2018 Garden Planner
Previous

Winter finally began to break this year during the third week of April, at which point my Broccoli and Kale seedlings and onion plants needed transplanting into the garden. I began to leave the seedlings out longer during the day to harden off. Unfortunately, I came home one day and found that the soil in the smallest seed starting pots had dried up and the seedlings therein had wilted. Curses. These seemed to recover after watering and I hoped that they were not irreparably weakened.

I transplanted on the weekend of the twenty-first, which seemed ideally cool and overcast. As the work week progressed, and the days grew warmer and full of sun, it slowly became apparent that I had failed to harden off the broccoli and kale plants adequately. The leaves took on a purplish hue at first. Then they began to get floppy and bleach out. Within a week I accepted the possibility that the whole lot would be a failure. I had saved about a half dozen of the smaller broccoli seedlings and a dozen of the kale seedlings as backups, which I returned to the window of the garage. I set these out in a partially shady location under the hydrangea upon the deck in the hopes of hardening off properly the upcoming weekend.

I started my cucumber plants in the basement that weekend as well, which germinated and would set their first true leaves within two weeks time.

I had been keeping the onion plants watered and they started new growth. The spinach crop was still tiny. Sweet pea shoots emerged and had been growing fast, but overall the germination was poor. A large stretch of the middle row failed to come up at all, so I re-furrowed it with my warren hoe and found no seedlings and no seeds. I resewed it, but the crop is so far behind, I am not sure what to expect.

Meanwhile, the commodity farmers had been furiously tilling the dry soil of their fields. The amount of dust that went up into the atmosphere caused a sort of widespread dirt fallout in the upper-Midwest, that had accumulated most notably upon vehicles. With the coming of eighty-degree warmth and thunderstorms, the farmers wasted no time in getting the corn crop in the ground, trailing the distinctively wide seeders behind their tractors.

The storms came on the heels of a hot, dry and windy Wednesday, dumping several inches of heavy rain across the region. With the weekend came sunny and seasonable weather, actual spring weather. The garden responded to the rain and warmth with the first real rush of growth, mostly perennial growth of Canada thistle shoots, dandelions, creeping grass and prickly lettuce. I also noticed tiny little weed seedlings emerging. I spent early Saturday morning weeding the established beds and rows with my stirrup hoe and the rest with my flame weeder.

I then sowed four rows and seeded popcorn and sunflowers. I sowed a double row and seeded bush green beans. I sowed a single row and seeded the okra that I had save from last year. I sowed a half row and seeded the Asian pole beans along the fence line where the cucumbers had been last year.

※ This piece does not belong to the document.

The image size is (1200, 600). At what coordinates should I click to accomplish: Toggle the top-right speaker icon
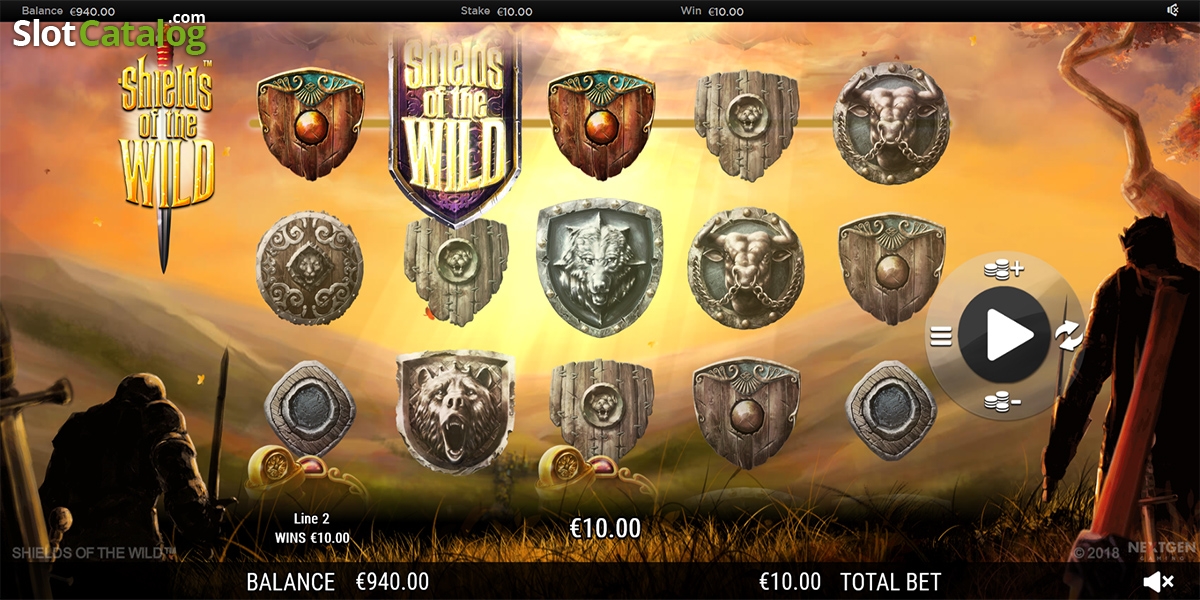1173,10
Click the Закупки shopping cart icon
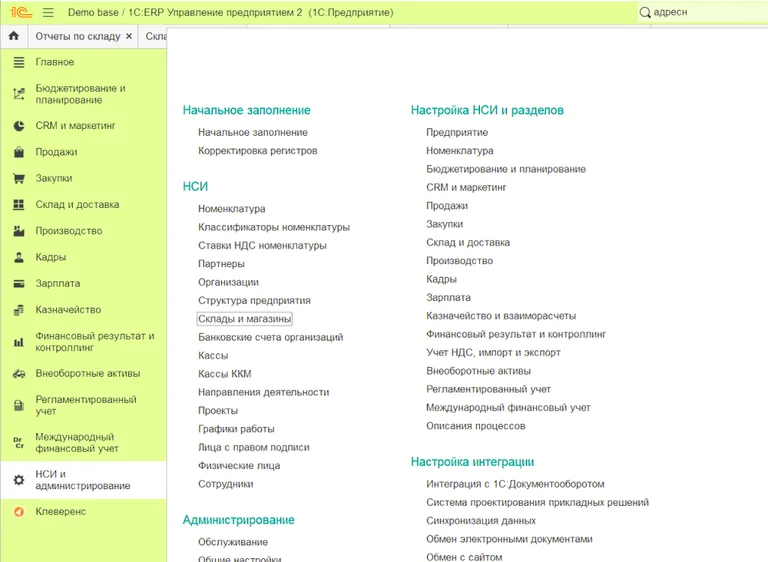The width and height of the screenshot is (768, 562). pos(18,179)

To my surprise, the kale and broccoli plants that I had written off are rebounding, growing new leaves. I do not have much hope for a decent main broccoli crop but I have hopes that the kale will mature to a satisfactory size. The peas and the spinach are now growing rapidly. I even see the re-sown rows emerging. Onion plant growth is continuing. The garlic plants are growing tall and thick. Leaves have emerged on many of the raspberry canes although last year's canes on some of the plants I planted last year are missing. These have new shoots emerging from the ground. The strawberry plants are also growing nicely, especially the June bearing varieties, and have begun to flower. I wish I could say the same for the peach tree. The harsh spring seems to have killed most of its flower buds.

Earlier in the year, I purchased a pair of Dunstan Chestnut trees with the intent of planting one near the sickly boxelder tree. The saplings are one-year old and about three feet tall, arriving bare-rooted and dormant. I decided not to plant one as envisioned near the boxelder, and chose a location for them out near the shed, spacing them thirty feet away from each other. I removed the turf and dug up patches about twenty inches in diameter for the saplings and buried plastic edging around the perimeter. I set one of my tomato cages around each tree to protect them and to help keep in straw mulch to retain soil moisture.

I have purchased zucchini and yellow straight neck squash plants at a farmstand along with three different varieties of cherry tomato plants. These I planted earlier in the week. I have begun to harden off the cucumber plants outside. I received six tomato plants from my mother, each plant is lust and over a foot tall. This makes me want to build a small lean-to greenhouse for seed starting. The weather for Mother's Day is going to be unseasonably cool so I will delay planting the tomatoes until the weather gets warmer.